## Texte présenté
━━━━
5. Considérant que les préjudices dont il est demandé réparation correspondent à une perte de marchandise évaluée, au prix d'achat, à 20 214,38 euros et à une perte d'exploitation évaluée à 2 401,52 euros ; qu'en l'état de l'instruction, il n'est pas établi que, eu égard notamment au montant de ces pertes, au chiffre d'affaires de la société Shangrila ainsi qu'au caractère général des manifestations et actions de cette nature déclenchées par des marins pêcheurs en mai 2008 sur le territoire national, les sociétés requérantes ont subi un préjudice anormal et spécial dont elles seraient fondées à demander réparation sur le fondement de la rupture de l'égalité devant les charges publiques ;

6. Considérant qu'il résulte de tout ce qui précède que la Compagnie Générali IARD et la société Shangrila ne sont pas fondées à soutenir que c'est à tort que, par le jugement attaqué, le tribunal administratif de Rennes a rejeté leurs demandes ;

Sur les conclusions tendant à l'application des dispositions de l'article L. 761-1 du code de justice administrative :

7. Considérant que ces dispositions font obstacle à ce que soit mis à la charge de l'Etat, qui n'est pas la partie perdante dans la présente instance, le versement à la Compagnie Générali IARD et à la société Shangrila de la somme que celles-ci demandent au titre des frais exposés par elles et non compris dans les dépens ;

DÉCIDE :

Article 1er : La requête de la Compagnie Générali IARD et de la société Shangrila est rejetée.
━━━━
## Extrait source
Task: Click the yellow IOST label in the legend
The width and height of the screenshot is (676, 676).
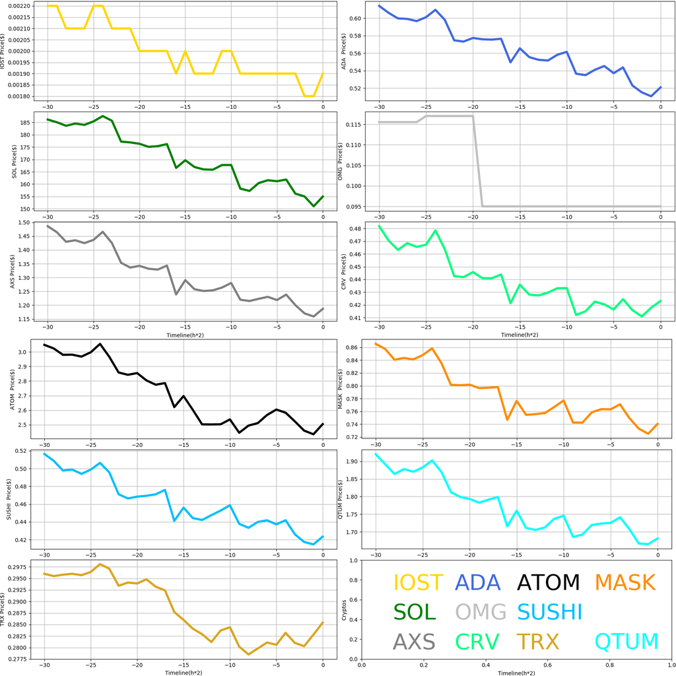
━━━━
## Consigne écrite 1
Extrayez de la décision, à l'identique, le passage qui s'ouvre sur les mots « 7. Considérant que » et se clôt sur « Shangrila est rejetée. ».
## Consigne écrite 2
Pouvez-vous résumer la décision en deux phrases ?
Appuyez-vous uniquement sur la décision, sans tenir compte des lignes.

## Corrigé 1
7. Considérant que ces dispositions font obstacle à ce que soit mis à la charge de l'Etat, qui n'est pas la partie perdante dans la présente instance, le versement à la Compagnie Générali IARD et à la société Shangrila de la somme que celles-ci demandent au titre des frais exposés par elles et non compris dans les dépens ;

DÉCIDE :

Article 1er : La requête de la Compagnie Générali IARD et de la société Shangrila est rejetée.

## Corrigé 2
Les sociétés requérantes demandaient réparation d'une perte de marchandise évaluée à 20 214,38 euros et d'une perte d'exploitation évaluée à 2 401,52 euros, mais il n'est pas établi qu'elles aient subi un préjudice anormal et spécial au titre de la rupture de l'égalité devant les charges publiques. La requête de la Compagnie Générali IARD et de la société Shangrila est donc rejetée, et l'Etat, qui n'est pas la partie perdante, ne peut être tenu de leur verser la somme demandée au titre des frais non compris dans les dépens.